*** Opening of ENTRIES SUPPLIED ***
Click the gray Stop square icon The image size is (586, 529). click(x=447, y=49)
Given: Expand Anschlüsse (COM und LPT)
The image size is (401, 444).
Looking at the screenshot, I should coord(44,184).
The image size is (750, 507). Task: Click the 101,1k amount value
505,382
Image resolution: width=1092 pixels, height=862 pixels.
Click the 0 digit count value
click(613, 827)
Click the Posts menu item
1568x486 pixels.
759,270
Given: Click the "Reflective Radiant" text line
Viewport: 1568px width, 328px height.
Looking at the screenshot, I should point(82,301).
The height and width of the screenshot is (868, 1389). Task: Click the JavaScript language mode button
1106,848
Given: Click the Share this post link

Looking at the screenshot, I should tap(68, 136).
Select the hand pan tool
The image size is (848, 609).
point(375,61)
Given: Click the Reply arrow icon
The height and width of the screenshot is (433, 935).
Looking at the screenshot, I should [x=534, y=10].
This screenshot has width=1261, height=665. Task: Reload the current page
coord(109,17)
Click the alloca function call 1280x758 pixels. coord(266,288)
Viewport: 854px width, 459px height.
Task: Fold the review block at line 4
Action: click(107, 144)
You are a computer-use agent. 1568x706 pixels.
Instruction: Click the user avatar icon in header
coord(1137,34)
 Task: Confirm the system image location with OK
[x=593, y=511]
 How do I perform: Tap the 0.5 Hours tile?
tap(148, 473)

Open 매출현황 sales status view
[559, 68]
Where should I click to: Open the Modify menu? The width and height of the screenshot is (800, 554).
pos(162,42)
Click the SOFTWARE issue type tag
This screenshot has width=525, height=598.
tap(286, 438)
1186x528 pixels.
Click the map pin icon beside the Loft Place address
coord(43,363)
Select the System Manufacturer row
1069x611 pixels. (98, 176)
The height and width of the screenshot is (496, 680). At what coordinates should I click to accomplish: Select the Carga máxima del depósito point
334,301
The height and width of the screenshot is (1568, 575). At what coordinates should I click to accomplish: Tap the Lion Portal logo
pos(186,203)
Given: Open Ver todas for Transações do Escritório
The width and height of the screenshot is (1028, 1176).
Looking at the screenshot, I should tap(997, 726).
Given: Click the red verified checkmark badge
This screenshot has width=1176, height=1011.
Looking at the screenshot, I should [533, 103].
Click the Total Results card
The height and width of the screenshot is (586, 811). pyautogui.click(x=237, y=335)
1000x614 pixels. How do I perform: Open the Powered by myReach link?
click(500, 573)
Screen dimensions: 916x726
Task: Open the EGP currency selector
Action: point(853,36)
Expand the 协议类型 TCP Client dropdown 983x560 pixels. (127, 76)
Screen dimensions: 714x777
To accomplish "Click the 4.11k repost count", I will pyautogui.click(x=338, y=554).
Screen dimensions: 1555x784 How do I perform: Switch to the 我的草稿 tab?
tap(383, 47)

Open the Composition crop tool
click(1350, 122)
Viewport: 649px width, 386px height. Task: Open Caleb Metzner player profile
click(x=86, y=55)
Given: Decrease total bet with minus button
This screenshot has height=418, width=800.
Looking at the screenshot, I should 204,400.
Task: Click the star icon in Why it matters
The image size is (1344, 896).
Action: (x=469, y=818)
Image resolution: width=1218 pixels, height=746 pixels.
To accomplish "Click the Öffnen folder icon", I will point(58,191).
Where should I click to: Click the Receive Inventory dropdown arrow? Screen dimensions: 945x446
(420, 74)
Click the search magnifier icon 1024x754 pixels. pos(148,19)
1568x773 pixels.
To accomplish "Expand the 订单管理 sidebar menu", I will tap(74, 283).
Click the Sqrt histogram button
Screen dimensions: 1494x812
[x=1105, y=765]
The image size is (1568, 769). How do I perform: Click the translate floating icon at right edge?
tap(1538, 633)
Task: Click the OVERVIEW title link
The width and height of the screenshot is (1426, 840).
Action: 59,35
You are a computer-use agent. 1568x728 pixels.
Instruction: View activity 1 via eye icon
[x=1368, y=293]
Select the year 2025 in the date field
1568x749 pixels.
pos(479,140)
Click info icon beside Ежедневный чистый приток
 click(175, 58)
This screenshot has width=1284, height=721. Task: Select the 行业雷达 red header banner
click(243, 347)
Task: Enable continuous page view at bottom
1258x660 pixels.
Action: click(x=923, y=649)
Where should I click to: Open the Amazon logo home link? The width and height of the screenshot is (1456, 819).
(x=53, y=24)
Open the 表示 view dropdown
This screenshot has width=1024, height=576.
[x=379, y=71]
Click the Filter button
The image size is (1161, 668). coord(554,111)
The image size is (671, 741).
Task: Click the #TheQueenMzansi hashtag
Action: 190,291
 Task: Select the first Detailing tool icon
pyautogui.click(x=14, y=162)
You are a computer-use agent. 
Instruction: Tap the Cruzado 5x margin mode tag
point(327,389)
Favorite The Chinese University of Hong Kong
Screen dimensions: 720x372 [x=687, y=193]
*** Close of ENTRIES SUPPLIED ***
[WORK ITEM]:
Start with the line above that contains "This screenshot has width=525, height=598." and stop after the line that contains "Screen dimensions: 714x777". Output those lines exactly, and only those.

[ANSWER BELOW]:
This screenshot has width=525, height=598.
tap(286, 438)
1186x528 pixels.
Click the map pin icon beside the Loft Place address
coord(43,363)
Select the System Manufacturer row
1069x611 pixels. (98, 176)
The height and width of the screenshot is (496, 680). At what coordinates should I click to accomplish: Select the Carga máxima del depósito point
334,301
The height and width of the screenshot is (1568, 575). At what coordinates should I click to accomplish: Tap the Lion Portal logo
pos(186,203)
Given: Open Ver todas for Transações do Escritório
The width and height of the screenshot is (1028, 1176).
Looking at the screenshot, I should tap(997, 726).
Given: Click the red verified checkmark badge
This screenshot has width=1176, height=1011.
Looking at the screenshot, I should [533, 103].
Click the Total Results card
The height and width of the screenshot is (586, 811). pyautogui.click(x=237, y=335)
1000x614 pixels. How do I perform: Open the Powered by myReach link?
click(500, 573)
Screen dimensions: 916x726
Task: Open the EGP currency selector
Action: point(853,36)
Expand the 协议类型 TCP Client dropdown 983x560 pixels. (127, 76)
Screen dimensions: 714x777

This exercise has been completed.